Defendants respond that Plaintiffs are urging the Court to sanction a non-statutory claim for federal common law unjust enrichment based on cases involving a specific scenario—employers seeking to recover mistaken overpayments from plans. They argue that Plaintiffs cannot rely on the reasoning in those cases, which allowed restitutionary claims, because ERISA itself contains no rights for an employer to seek relief when it mistakenly makes overpayments to a plan.

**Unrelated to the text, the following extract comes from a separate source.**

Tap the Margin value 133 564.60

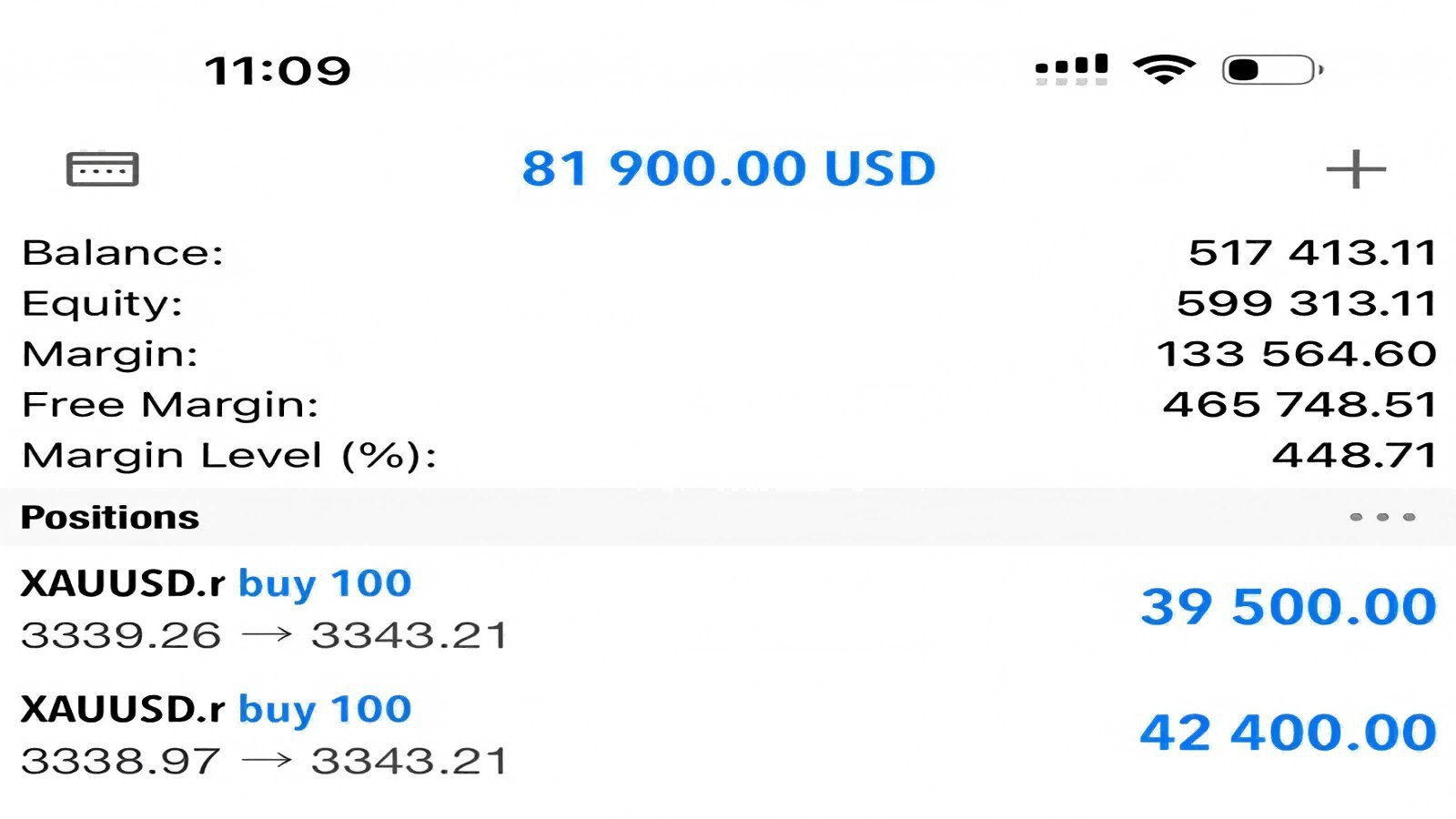pyautogui.click(x=1296, y=353)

Defendants further contend that ERISA specifically provides the rights and remedies applicable to the conduct alleged by Plaintiffs. ERISA § 502(a)(2) and (a)(3) specifically authorize remedies against persons who cause plan losses or profits at a plan's expense. 29 U.S.C. § 1132(a)(2), (a)(3). The remedies provided in § 205(a)(2) and (a)(3) are bounded: section 504(a)(2) requires a breaching fiduciary, while § 502(a)(3) allows only "appropriate equitable relief." See, e.g., LaRue v. DeWolff, Boberg & Assoc., 552 U.S. 248, 254 (2008) (§ 502(a)(2) is limited to particular fiduciary breaches); Mertens v. Hewitt Assocs., 508 U.S. 248, 256 (1993) (appropriate equitable relief means "those categories of relief that were typically available in equity") (emphasis in original).

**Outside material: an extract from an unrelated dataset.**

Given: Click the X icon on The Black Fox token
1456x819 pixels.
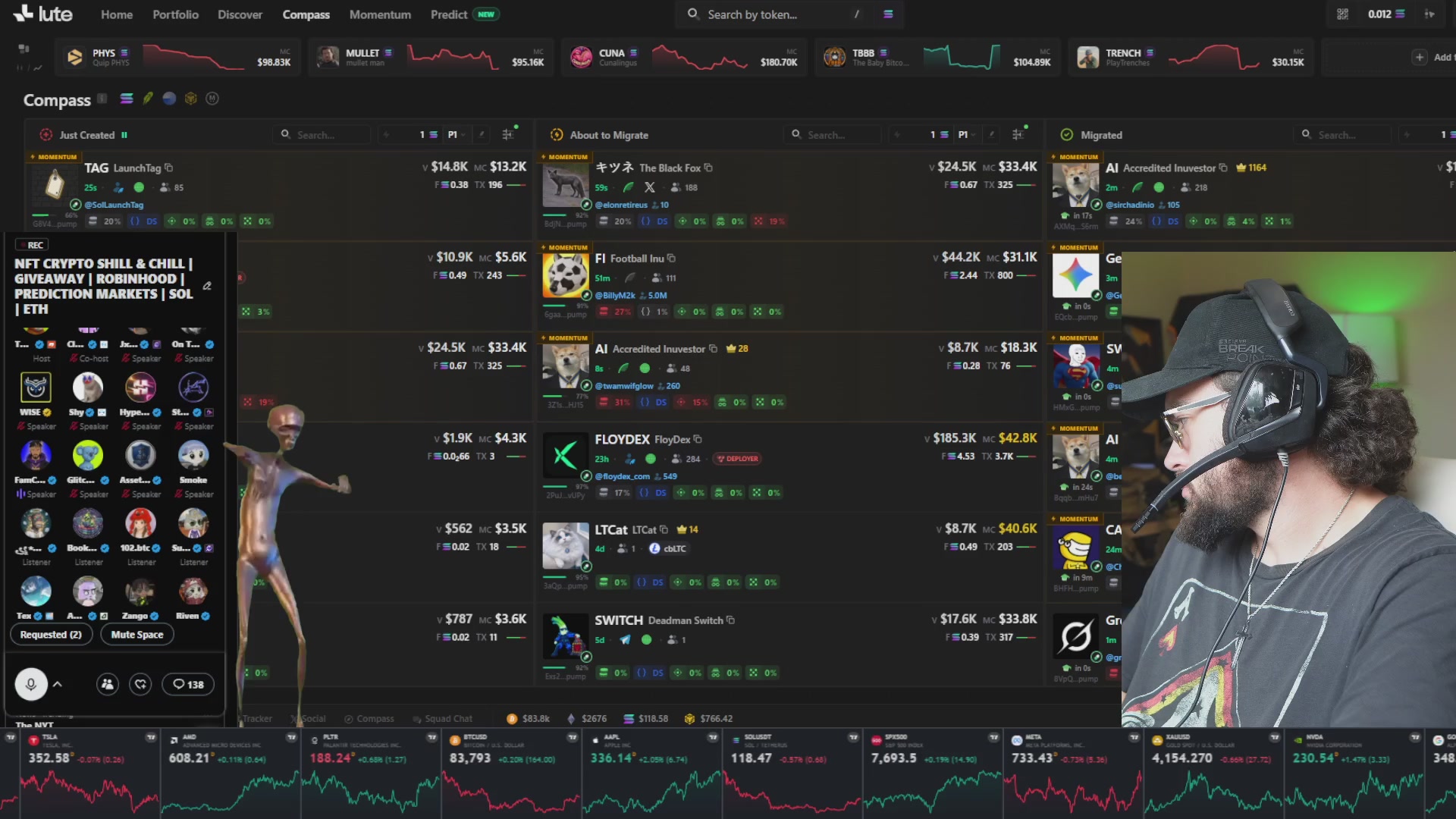Looking at the screenshot, I should 649,187.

The Eighth Circuit has recognized that ERISA's "carefully crafted and detailed enforcement scheme provides strong evidence that Congress did not intend to authorize other remedies." Travelers Cas. V. IADA Servs., Inc., 497 F.3d 862, 865 (8th Cir. 2007) (quotation and citations omitted). Courts must be "especially `reluctant to tamper with [the] enforcement scheme' embodied in the statute by extending remedies not specifically authorized by its text." Knudson, 534 U.S. at 209 (citation omitted and alteration in original). Therefore, the Court grants Defendants' Motion to Dismiss Count VIII of Plaintiffs' Amended Complaint. Plaintiffs' alternative unjust enrichment remedy has not been recognized by the Eighth Circuit, and it undermines the enforcement scheme already recognized by ERISA.
III. ORDER
Based on the foregoing, and all the files, records and proceedings herein, IT IS HEREBY ORDERED that:
1. Defendants' Motion to Dismiss (Doc. No. 57) is GRANTED IN PART and DENIED IN PART;
2. Defendants' Motion to Dismiss Count I is DENIED;
3. Defendants' Motion to Dismiss Count II is DENIED;
4. Defendants' Motion to Dismiss Count III is DENIED;
5. Defendants' Motion to Dismiss Count IV is DENIED;
6. Defendants' Motion to Dismiss Count V is DENIED;
7. Defendants' Motion to Dismiss Count VI is DENIED;
8. Defendants' Motion to Dismiss Count VII is DENIED;
9. Defendants' Motion to Dismiss Count VIII is GRANTED.